1853 to Civil War
A county is born: Lawmakers carve Catoosa from Walker, Whitfield counties
By Randall Franks
As early settlers streamed into what would become Catoosa County in the 20-30 years prior to the county’s birth in 1853, and with the biggest surge coming after the removal of the Cherokees in 1839 and another following the arrival of the railroad, the U.S. government implemented policies to encourage development of western territories.
In March 1853, Franklin Pierce became president, fully supporting territorial expansion. Pierce supported the Compromise of 1850, championed by Sen. Henry Clay of Kentucky to bring together anti-slavery and pro-slavery supporters.

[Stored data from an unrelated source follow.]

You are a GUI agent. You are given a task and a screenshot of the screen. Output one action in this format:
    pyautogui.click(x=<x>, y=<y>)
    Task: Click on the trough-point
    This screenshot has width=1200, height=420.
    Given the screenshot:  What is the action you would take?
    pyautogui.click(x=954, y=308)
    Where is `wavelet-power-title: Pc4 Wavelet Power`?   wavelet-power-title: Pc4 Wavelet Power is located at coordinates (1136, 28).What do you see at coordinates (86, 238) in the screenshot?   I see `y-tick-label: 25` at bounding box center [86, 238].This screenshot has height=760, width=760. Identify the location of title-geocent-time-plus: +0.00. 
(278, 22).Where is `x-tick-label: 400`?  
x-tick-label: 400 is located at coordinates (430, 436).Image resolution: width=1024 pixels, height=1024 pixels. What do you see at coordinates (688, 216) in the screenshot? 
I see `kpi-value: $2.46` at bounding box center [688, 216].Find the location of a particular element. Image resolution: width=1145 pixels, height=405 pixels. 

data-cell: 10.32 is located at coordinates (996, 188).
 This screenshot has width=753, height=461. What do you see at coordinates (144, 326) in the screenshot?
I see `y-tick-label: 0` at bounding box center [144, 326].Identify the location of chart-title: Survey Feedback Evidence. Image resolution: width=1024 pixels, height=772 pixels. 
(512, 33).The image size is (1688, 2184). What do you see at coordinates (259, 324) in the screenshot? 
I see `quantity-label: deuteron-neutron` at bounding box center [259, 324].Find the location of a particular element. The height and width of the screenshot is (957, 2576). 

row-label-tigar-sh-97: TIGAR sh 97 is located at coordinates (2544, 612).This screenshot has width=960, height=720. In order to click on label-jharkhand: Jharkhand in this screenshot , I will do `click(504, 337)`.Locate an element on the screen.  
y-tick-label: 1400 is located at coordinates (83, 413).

Some historians believe the compromise did more to divide the factions over the next decade than bring them together.
According to “The History of Catoosa County” by William H.H. “Bill” Clark, many of Catoosa’s early white settlers were families just passing through on their way westward. Those who stayed were mostly farmers.
The arrival of the Western & Atlantic railroad in Ringgold in 1849 turned the quiet village, which had formed in 1847, into a boomtown complete with saloons, distilleries, stores and mills, according to Clark. The town quickly grew to about 1,500 residents.
A member of the Head family provided an oral history of the area that the Catoosa County Record printed in the late 19th century. A Civil War veteran, John Dawling, saved the clippings in a scrapbook, which Earle McDaniels borrowed in the 1920s, copied and later passed on to Clark.
In his account, Head recognized the purchase of Catoosa Springs — an antebellum resort operated by a Mr. Hickman, Mr. Battey and Dr. McDonald — from William Murray, as the turning point for the formation of the new county.
“Hickman and Battey were grocer merchants at Augusta and Dr. McDonald lived at Macon,” Head said. “It was their influence in Middle and South Georgia that secured the passage of the act making Catoosa County.”
This action helped influence the naming of the county after the resort.
On Dec. 5, 1853, Georgia lawmakers carved Catoosa County from Whitfield and Walker counties.
Ringgold saw tremendous economic growth in 1853, with several new stores opening. Among them was a brick storehouse owned by William L. Whitman and Joseph Whitsitt, built on the corner of Nashville and Tennessee streets — the present location of Price Ringgold Drugs.
A Short Epidemic
The county’s inaugural year also brought devastating disease to its residents.
According to Head’s oral history, Dr. Andrew Patterson, who owned a large medical practice in Ringgold, had his hands full dealing with Catoosa’s cholera epidemic of 1853. Cholera, a severe and painful, infectious disease that if untreated can cause death, broke out in Knoxville, Tenn. and Chattanooga, Tenn. before making its way here.
Head writes that Buck Williamson, a carpenter, was roofing the Triplett family’s house on the grounds where the Methodist Church (Ringgold Wedding Chapel) now stands, when he began to feel ill. Williamson climbed off the house, laid on a workbench and was dead about two hours later from the disease. Catoosa saw several more cases.
“Thomas Dickson was stricken at the supper table. … He was the only person in Ringgold that recovered from an attack of cholera,” Head wrote.
Cholera claimed seven more Catoosa victims over the next 15 days and then the disease faded.
Throughout the 1850s, Catoosa County and Ringgold grew by leaps and bounds as citizens labored to forge a living from soil and trade.
On the horizon of the county’s second decade, many of its green pastures would be stained red from the strife to come between the Blue and the Gray.